Mais non, jamais je ne m'en sers. Les robots, même s'ils se diversifient au fil du jeu et que chaque rencontre d'une nouvelle forme reste un petit moment d'effroi, ne sont jamais une menace ni un obstacle. Il suffit de les contourner de très loin, ou d'attendre qu'ils partent. Et une fois qu'on est conscient de la réalité de cette approche pragmatique, l'implication s'effondre.
En fait j'ai projeté dans le jeu ce que je m'attendais à y trouver, le sentiment d'être perdu, traqué, pourchassé, dans un environnement hostile et flippant. Avec un titre et un pitch il m'a vendu du rêve, et avec un certain temps d'attente avant de me décider à l'acheter je m'étais convaincu d'avance de ce que j'allais y trouver. Grâce à l'excellente direction artistique l'illusion a tenu pendant au moins une heure. Ça aurait sans doute doute pu durer plus longtemps, c'est seulement après avoir lu quelques critiques que je me suis rendu compte que ce qui me plaisait dans le jeu n'existait pas en tant que tel, ce n'était que du roleplay inconscient de ma part.

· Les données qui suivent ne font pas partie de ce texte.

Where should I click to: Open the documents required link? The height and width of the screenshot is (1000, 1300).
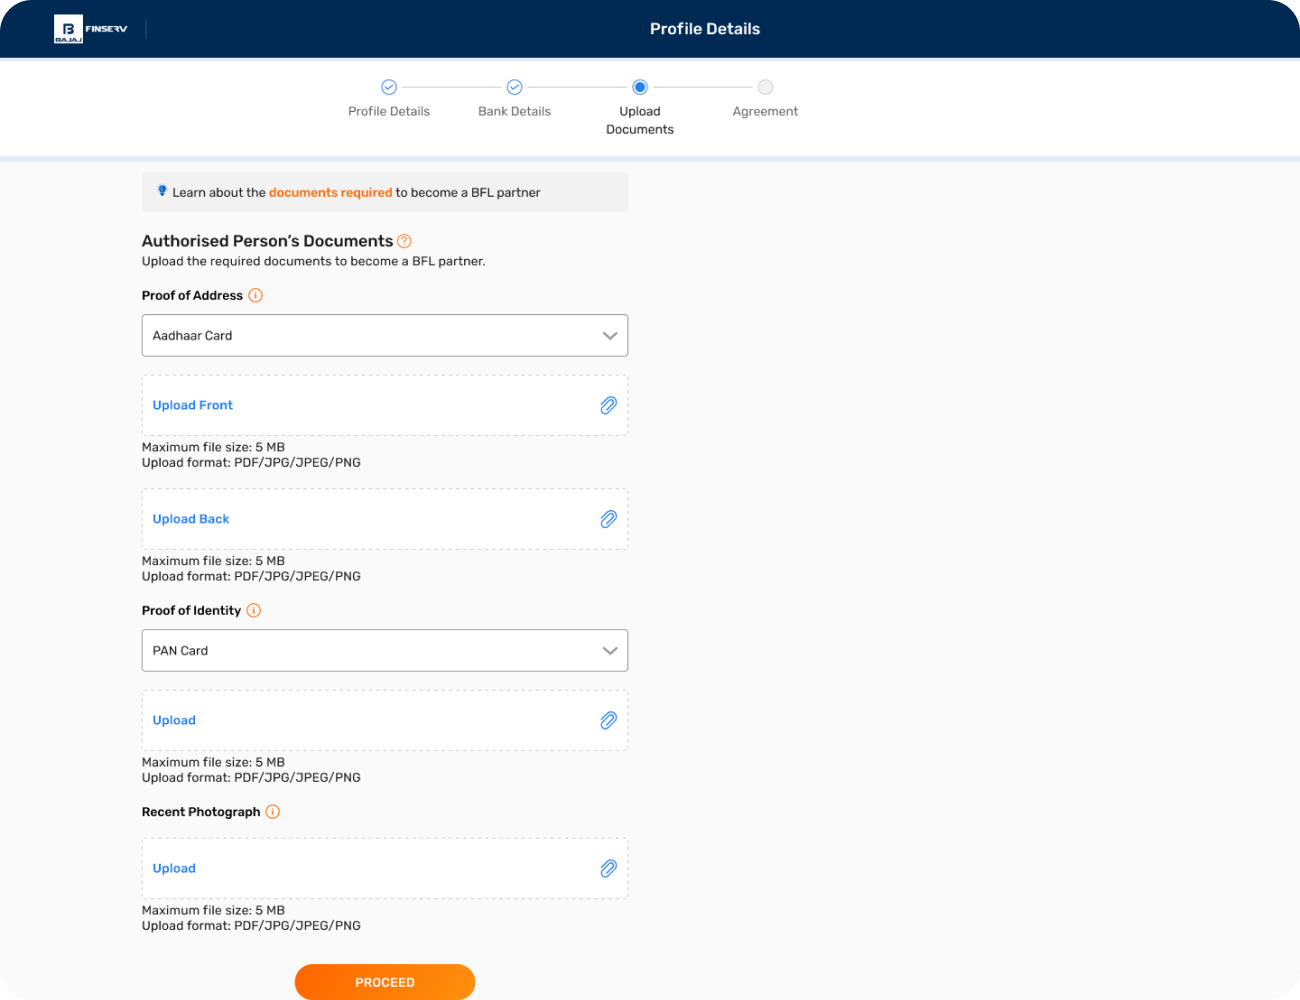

Alors est-ce que ça en fait quand même un bon jeu ? Pour moi oui. L'ambiance est là et fait le job.J'ai un peu menti dans un paragraphe précédent : même après m'être rendu compte que le sentiment de danger est totalement surfait je continue à jouer le jeu et à apprécier de parcourir l'archipel dans l'état d'esprit de la proie d'une chasse à l'homme. Tout comme dans DayZ je persiste à éviter les zombies en sachant pourtant très bien comment les gérer, sans parler des mobs nocturnes de Minecraft dont on se rend rapidement compte qu'ils sont des sacs à loot plus que de dangereux monstres, ce qui ne m'empêche pas de continuer à ne pas sortir la nuit.

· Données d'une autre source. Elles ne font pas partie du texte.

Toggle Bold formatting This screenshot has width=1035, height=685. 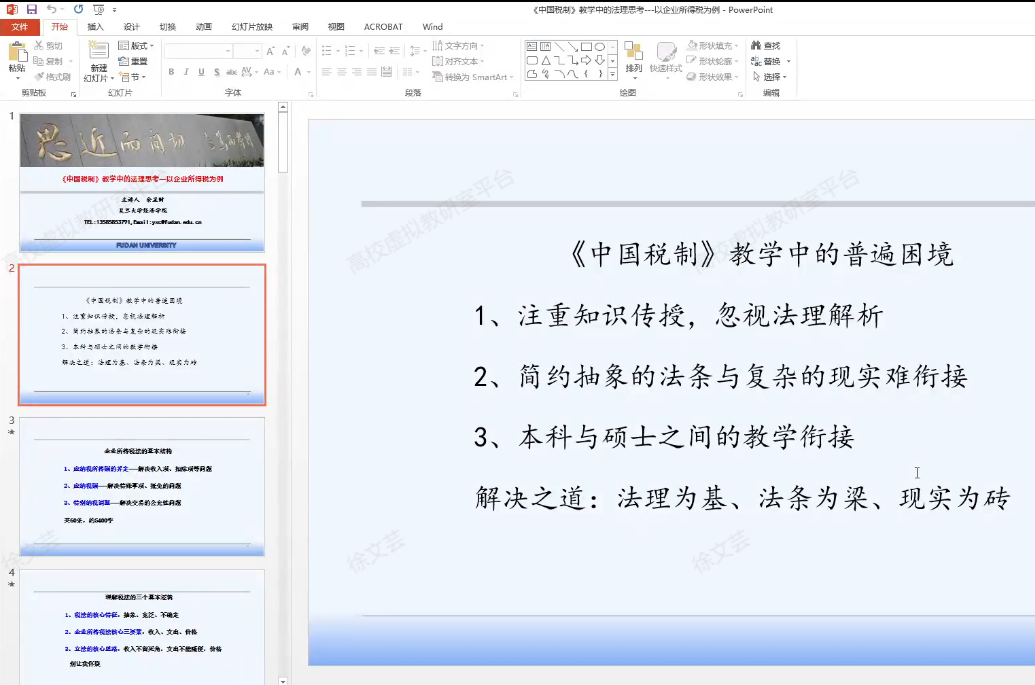tap(171, 72)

Un épisode de "Un drop dans la mare" démontait le concept d'immersion pour lui préférer celui d'implication. J'ajouterais que de mon point de vue les deux sont opposés. L'immersion sous-entend que le joueur passif attend de se voir proposer quelque chose de parfait qui le transporterait ailleurs sans que lui même n'y projette quoi que ce soit, alors que l'implication demande une participation consciente et volontaire du joueur pour faire fonctionner un jeu malgré les défauts du jeu qu'il peut percevoir. Sir, you are being hunted se place dans le second cas, et c'est carrément bien comme ça.